Animali migratori estinzione

Plus d’un animal migrateur sur cinq est menacé d’extinction : le rapport alarmant de l’ONU

Selon la Convention des Nations Unies sur la conservation des espèces migratrices appartenant à la faune sauvage, les animaux migrateurs sont en grave danger et en déclin : il est essentiel de les protéger pour sauvegarder la planète.

Le animaux migrateurs du monde – tortues de mer, baleines, requins, éléphants, reptiles, chats sauvages, oiseaux et même insectes – sont entrés dans une période de forte baisse, selon de nouvelles recherches. Ceci est révélé par le premier rapport sur la situation des espèces migratrices dans le mondepublié par Convention des Nations Unies sur la conservation des espèces migratrices d’animaux sauvages.
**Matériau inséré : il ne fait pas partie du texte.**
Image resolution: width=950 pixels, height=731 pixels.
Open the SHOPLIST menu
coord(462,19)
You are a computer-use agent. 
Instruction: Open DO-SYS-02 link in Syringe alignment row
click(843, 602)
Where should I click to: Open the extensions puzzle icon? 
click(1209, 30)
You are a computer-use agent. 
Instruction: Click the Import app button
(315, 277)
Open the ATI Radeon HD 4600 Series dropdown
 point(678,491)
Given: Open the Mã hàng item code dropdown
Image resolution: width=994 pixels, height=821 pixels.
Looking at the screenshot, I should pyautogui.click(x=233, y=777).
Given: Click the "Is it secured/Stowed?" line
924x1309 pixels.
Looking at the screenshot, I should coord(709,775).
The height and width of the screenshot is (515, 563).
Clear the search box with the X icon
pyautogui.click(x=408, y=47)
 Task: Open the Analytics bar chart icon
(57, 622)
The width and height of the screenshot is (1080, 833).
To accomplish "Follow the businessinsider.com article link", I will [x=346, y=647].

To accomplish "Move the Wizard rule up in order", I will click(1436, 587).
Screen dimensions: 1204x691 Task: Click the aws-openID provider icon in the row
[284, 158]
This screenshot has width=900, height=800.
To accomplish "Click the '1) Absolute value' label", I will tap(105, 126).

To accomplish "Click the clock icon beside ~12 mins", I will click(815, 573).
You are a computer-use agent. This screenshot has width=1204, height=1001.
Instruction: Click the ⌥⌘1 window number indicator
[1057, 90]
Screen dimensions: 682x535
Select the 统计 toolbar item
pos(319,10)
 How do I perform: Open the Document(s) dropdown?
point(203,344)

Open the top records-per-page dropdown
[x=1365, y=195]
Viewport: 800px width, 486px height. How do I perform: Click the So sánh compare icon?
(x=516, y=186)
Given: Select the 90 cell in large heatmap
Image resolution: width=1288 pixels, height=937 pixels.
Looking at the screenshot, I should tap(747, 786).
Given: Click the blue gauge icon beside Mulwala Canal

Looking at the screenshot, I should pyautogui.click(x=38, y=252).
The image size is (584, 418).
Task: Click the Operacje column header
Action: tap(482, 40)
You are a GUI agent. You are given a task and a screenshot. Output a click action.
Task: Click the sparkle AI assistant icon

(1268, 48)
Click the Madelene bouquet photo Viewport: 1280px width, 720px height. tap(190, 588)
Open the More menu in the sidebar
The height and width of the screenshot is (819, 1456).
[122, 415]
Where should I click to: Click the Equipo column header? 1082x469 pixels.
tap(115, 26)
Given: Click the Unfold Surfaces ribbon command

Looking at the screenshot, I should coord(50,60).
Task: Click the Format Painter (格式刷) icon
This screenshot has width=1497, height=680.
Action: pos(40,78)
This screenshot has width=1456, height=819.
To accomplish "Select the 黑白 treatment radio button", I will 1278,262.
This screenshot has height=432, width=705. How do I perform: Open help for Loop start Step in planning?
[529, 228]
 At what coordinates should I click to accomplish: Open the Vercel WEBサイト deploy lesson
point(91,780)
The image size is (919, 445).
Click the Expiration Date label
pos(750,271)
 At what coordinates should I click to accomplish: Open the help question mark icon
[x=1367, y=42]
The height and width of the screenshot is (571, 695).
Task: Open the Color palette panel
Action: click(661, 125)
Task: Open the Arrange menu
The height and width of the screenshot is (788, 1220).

Elle a en effet montré que l’état de conservation de nombreuses espèces migratrices se détériore. La Convention tient une liste d’espèces migratrices nécessitant une protection. Le rapport montre que près de la moitié (44 %) de ces espèces sont encore en déclin. Plus d’un sur cinq (22%) des espèces migratrices déjà menacées risque désormais de disparaître.

Presque toutes (97 %) les espèces de poissons migrateurs qui avaient déjà besoin d’être protégées sont désormais menacées d’extinction. Le rapport appelle également à une action urgente pour protéger 400 autres espèces migratricesprincipalement des oiseaux et des poissons, qui ne sont actuellement pas couverts par la Convention.

La menace la plus importante est la surexploitation de la chasse et de la pêche.

Les espèces migratrices menacées trouvées dans Afrique, Asie et Amérique du Nord connaissent la baisse la plus rapide. Les espèces répertoriées les plus menacées au monde sont les poissons. Parmi les espèces migratrices répertoriées par la Convention comme nécessitant un certain niveau de protection, 97 % sont menacées d’extinction.

Le surexploitation de la chasse et de la pêche c’est la menace la plus importante pour les espèces migratrices à l’échelle mondiale. Le rapport souligne que les prises accessoires de la pêche constituent un énorme problème. Les prises accessoires se produisent lorsque les pêcheurs commerciaux d’un type de poisson tuent d’autres créatures marines qui s’emmêlent dans les filets de pêche.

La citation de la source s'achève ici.